The Convention requires that courts of signatory states “shall, at the request of one of the parties, refer the parties to arbitration ….” McCarran-Ferguson mandates that “No Act of Congress shall be construed to invalidate, impair, or supersede any law enacted by any State for the purpose of regulating the business of insurance ….” The U.S. Fifth Circuit Court of Appeals in Safety National addressed whether the Convention or its enabling legislation was an “Act of Congress” within the meaning of McCarran-Ferguson.
The Fifth Circuit held that treaties are not “Acts of Congress” within the meaning of McCarran-Ferguson, and hence are not reverse-preempted when they conflict with state laws. The court relied upon: (1) an analysis of the language of McCarran-Ferguson; (2) the absence of any indication that Congress, in enacting McCarran-Ferguson, intended to impair the executive power to negotiate treaties; and (3) that treaties are “something more than an act of Congress” due to their being negotiated by the Executive Branch and ratified by the Senate.
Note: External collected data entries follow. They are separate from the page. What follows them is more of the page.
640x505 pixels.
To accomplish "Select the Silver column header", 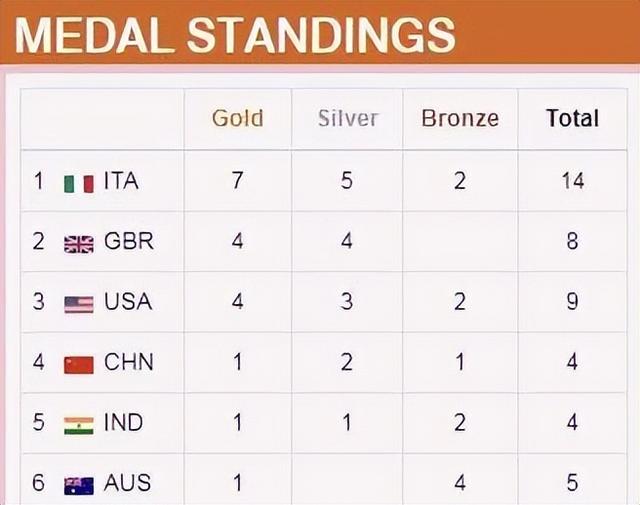I will tap(348, 118).
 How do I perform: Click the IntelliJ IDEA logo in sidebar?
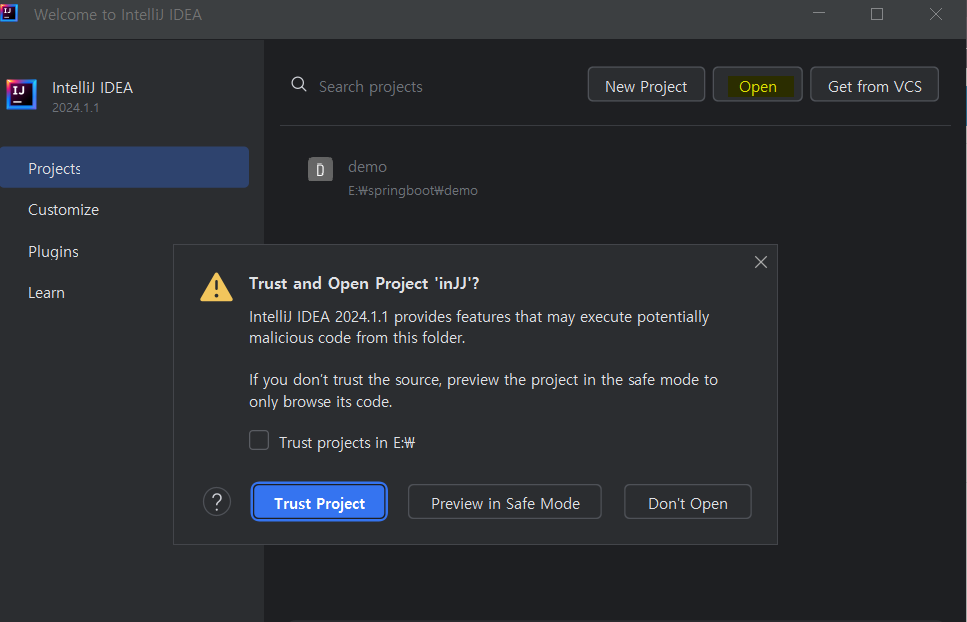(21, 94)
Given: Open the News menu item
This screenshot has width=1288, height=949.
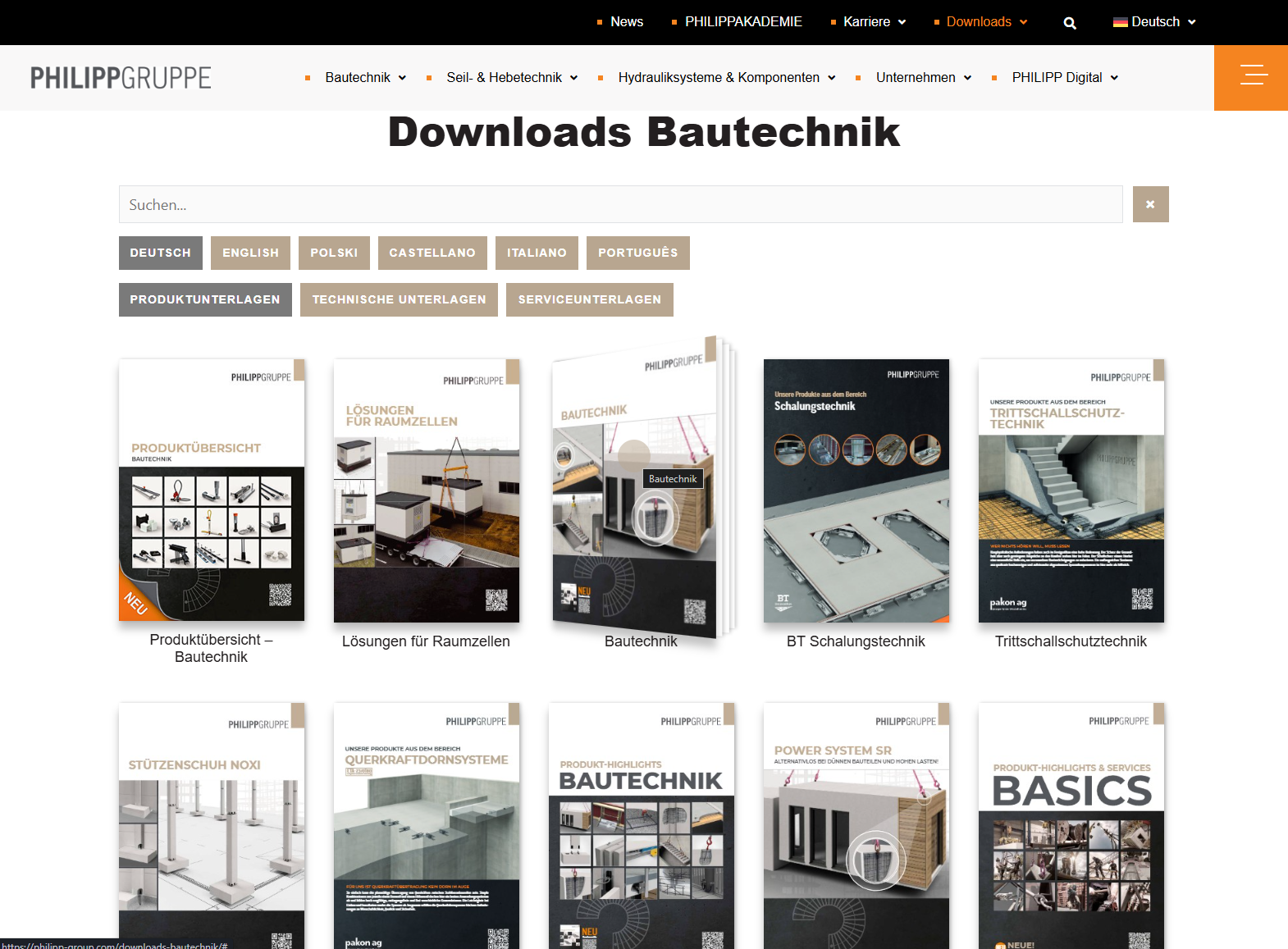Looking at the screenshot, I should [626, 22].
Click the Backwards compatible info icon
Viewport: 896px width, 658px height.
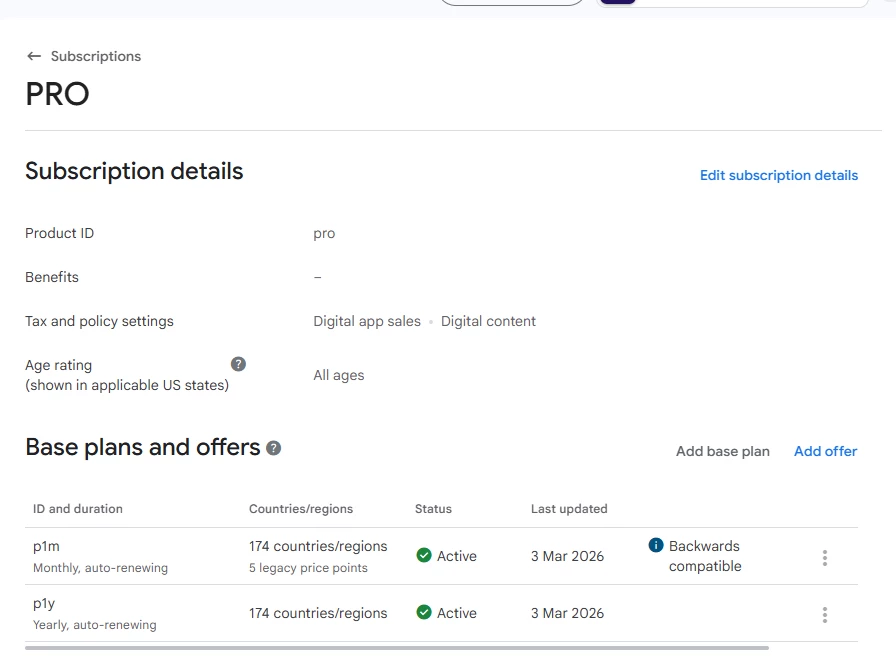click(656, 545)
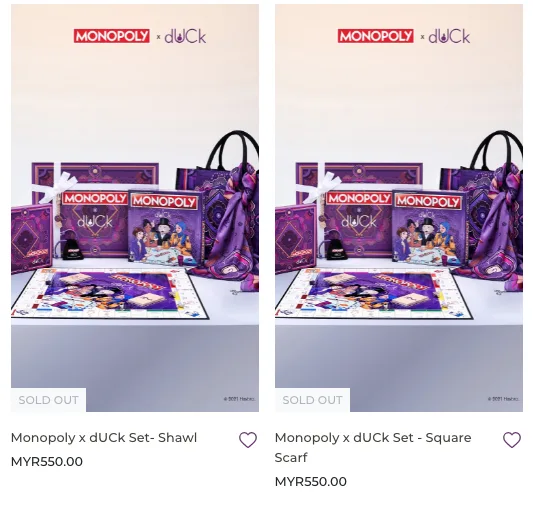Add the Square Scarf set to wishlist heart
The height and width of the screenshot is (508, 533).
512,440
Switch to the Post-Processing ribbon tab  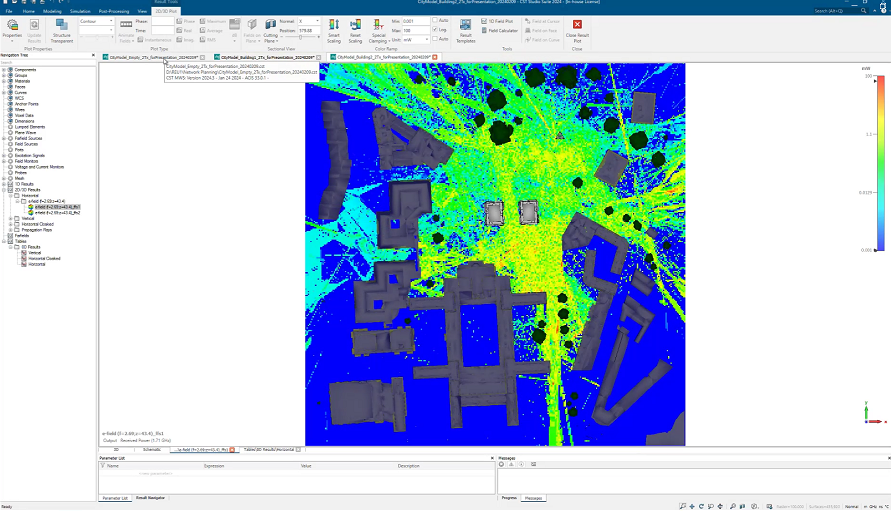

The court rejected the contention that the Convention was an Act of Congress given that it was not self-executing and required an Act of Congress for its implementation, because that “does not answer the question of what Congress intended when it used the terms ‘[n]o Act of Congress’ and ‘such Act’ in 1945 or why Congress would have addressed only treaties that required implementation by Congress.”